世界保健機関(WHO)の調査によると、世界中で14億人が過体重とされ、日本国内でも、予備群も含めて2200万人がメタボリックシンドロームのリスクを抱えていると報告されています。
そんな中、肥満の問題に科学で挑む男がいました。(夢の扉より)
斉藤昌之(北海道大学名誉教授)先生、当時71歳です。
斉藤昌之先生は、自ら実験台となり、大人には存在しないと言われた「褐色細胞」と言う痩せる脂肪を世界で初めて発見したのです。
その発見は、世界の肥満研究者たちをアッと驚かせたのです。
斉藤昌之先生
出典;www.shiseido.co.jp
愛媛大学医学部を経て1989年北海道大学獣医学部教授、2006年天使大学看護栄養学部教授を歴任。2006年より現職。

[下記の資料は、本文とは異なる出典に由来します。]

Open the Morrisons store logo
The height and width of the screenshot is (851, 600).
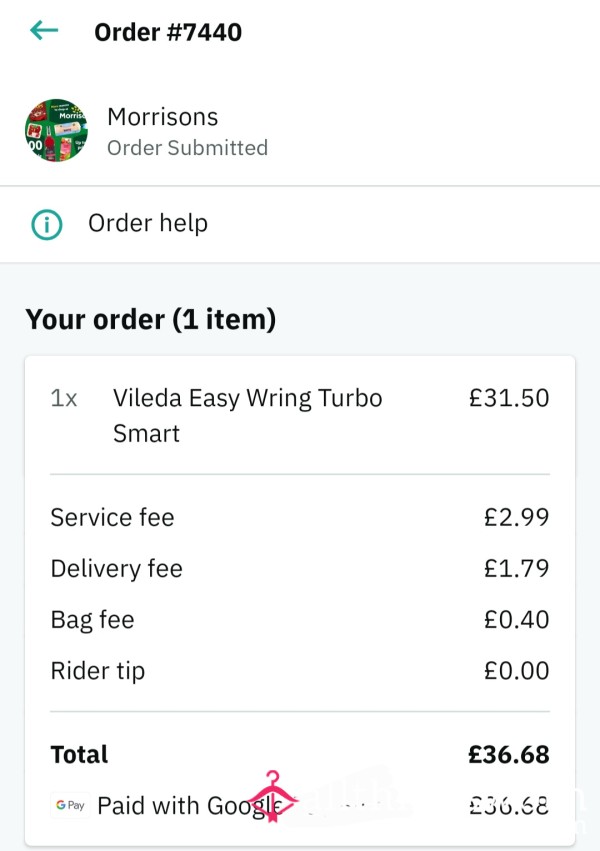[x=56, y=130]
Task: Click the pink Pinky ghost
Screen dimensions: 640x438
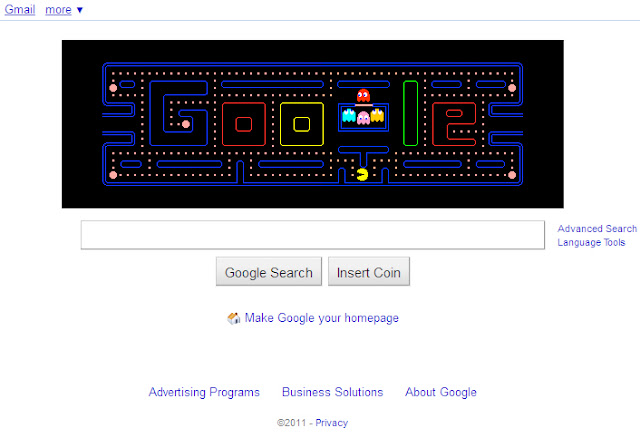Action: 363,118
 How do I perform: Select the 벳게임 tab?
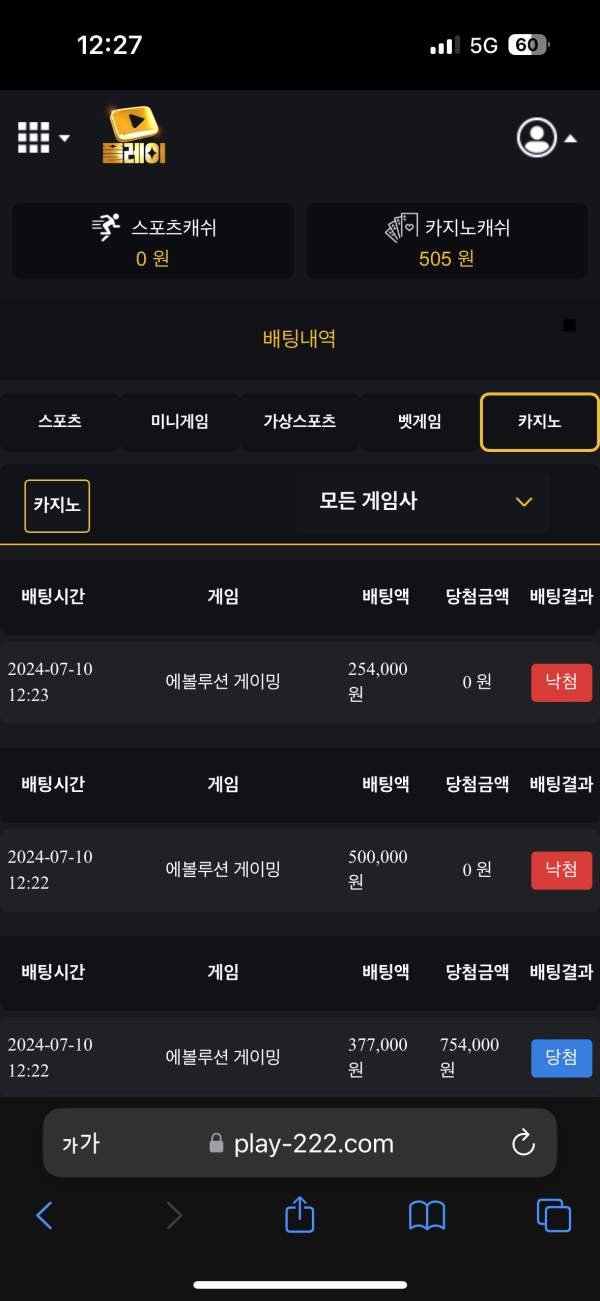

研究テーマはエネルギー代謝と肥満に関する栄養代謝学、特に褐色脂肪組織の役割に関する研究で2001年日本栄養食糧学会賞、2008年日本肥満学会賞などを受賞。
褐色脂肪細胞の発見の経緯
世の中には”食べるのに太らない”人がいます。
一方、”食べないのに太る”人もいます。
その謎をとくのが褐色脂肪細胞だったのです。
褐色脂肪細胞の発見は、大学退任まであと1ヶ月のときでした。斉藤昌之先生が、痩せる脂肪の研究を始めたのは、1,970年代愛媛大学医学部のときでした。その14年後、寒冷刺激でマウスの実験で褐色脂肪細胞が増えることを突き止め、研究論文を発表しました。その時は、世界の反応はほとんどなかったのです。それは、褐色脂肪細胞は大人の人間には存在しないというのが、医学会の常識だったからです。

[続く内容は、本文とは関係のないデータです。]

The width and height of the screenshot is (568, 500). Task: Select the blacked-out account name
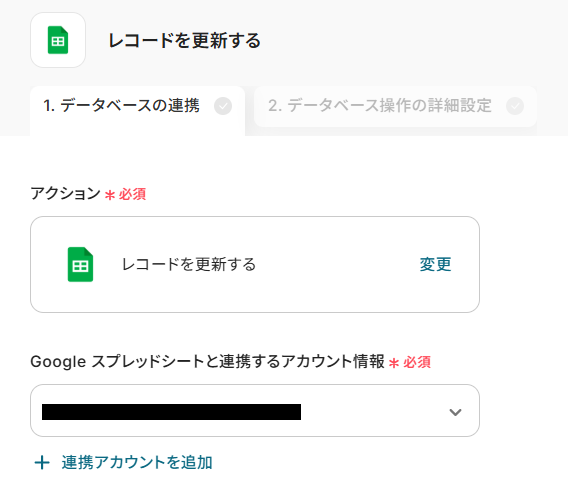(x=171, y=412)
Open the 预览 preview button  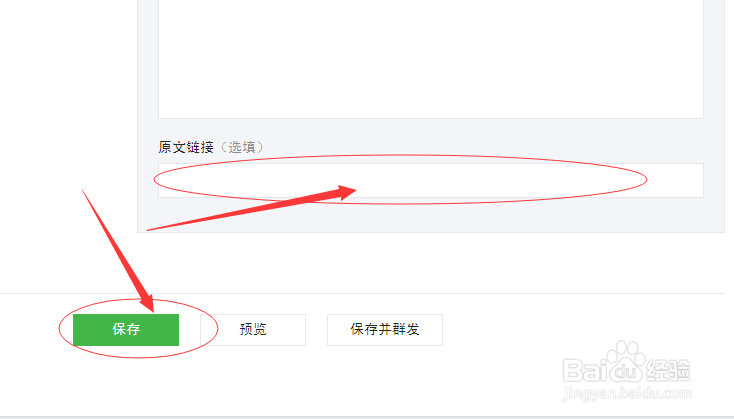pos(253,330)

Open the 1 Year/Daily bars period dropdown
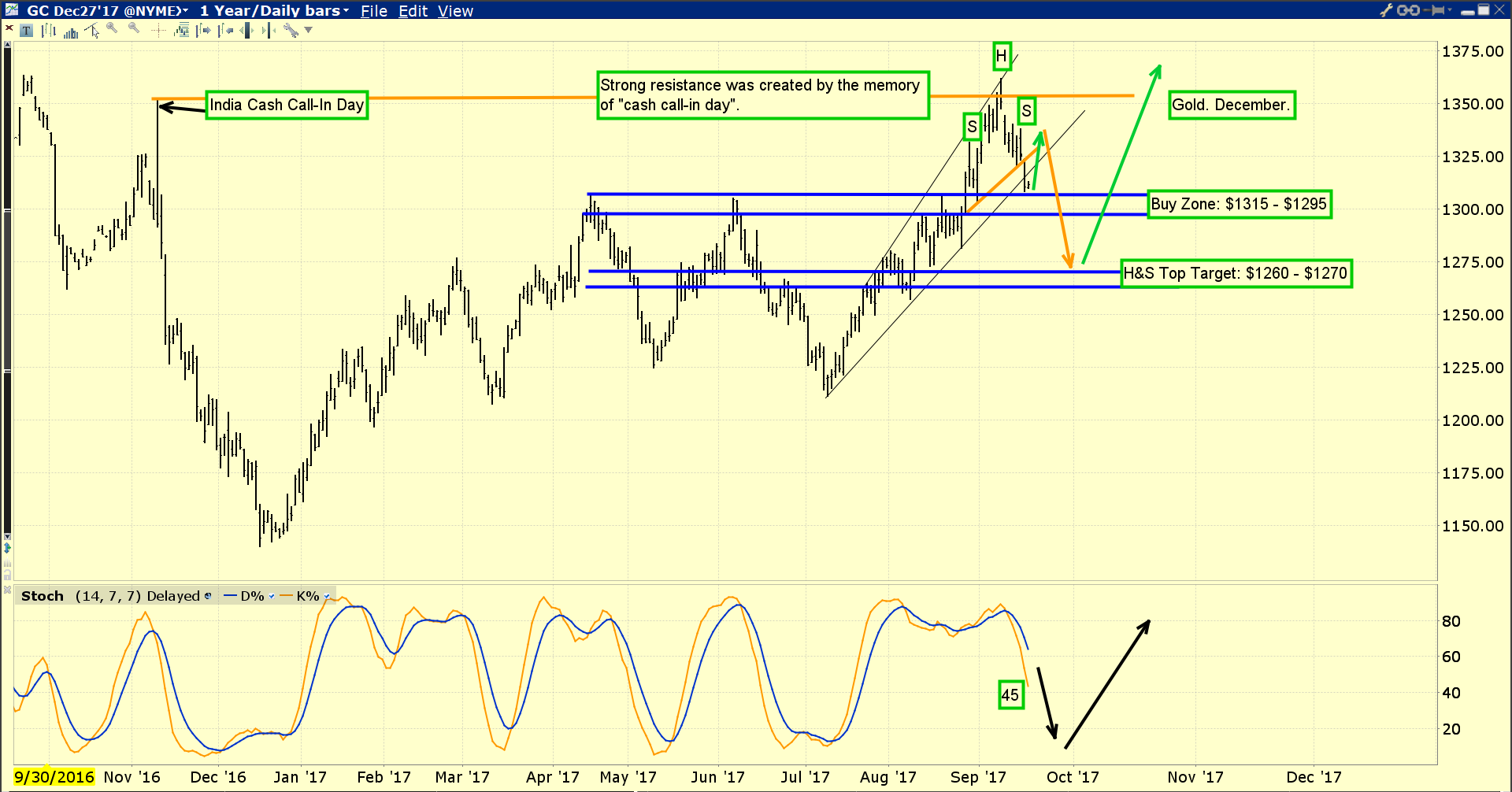pos(274,10)
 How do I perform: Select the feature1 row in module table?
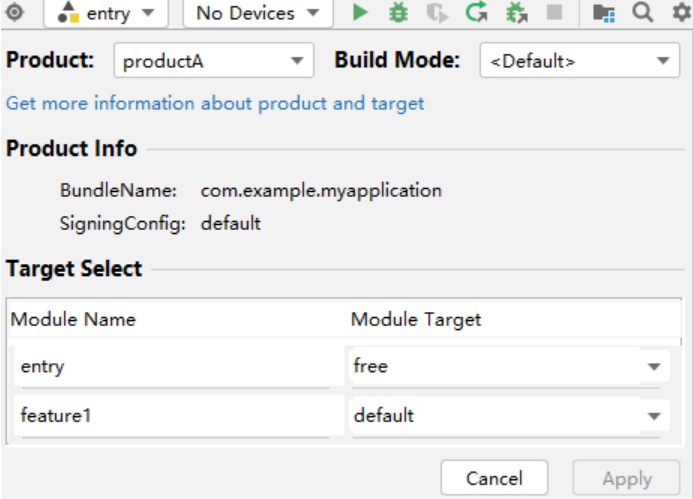pos(179,415)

「愚直に一つのことを続ければ必ず結果は出る」と先輩の須田正己教授に励まされ、研究を続けた結果、大学退任まであと1ヶ月という、ラストチャンスに掛けた実験でついに発見したのです。
大人の人間に褐色脂肪細胞を発見したのは、やっと30年でたどりついた逆転ホームランだったのです。
この医学会の常識を覆す発見に、世界の肥満研究者たちも称賛したのです。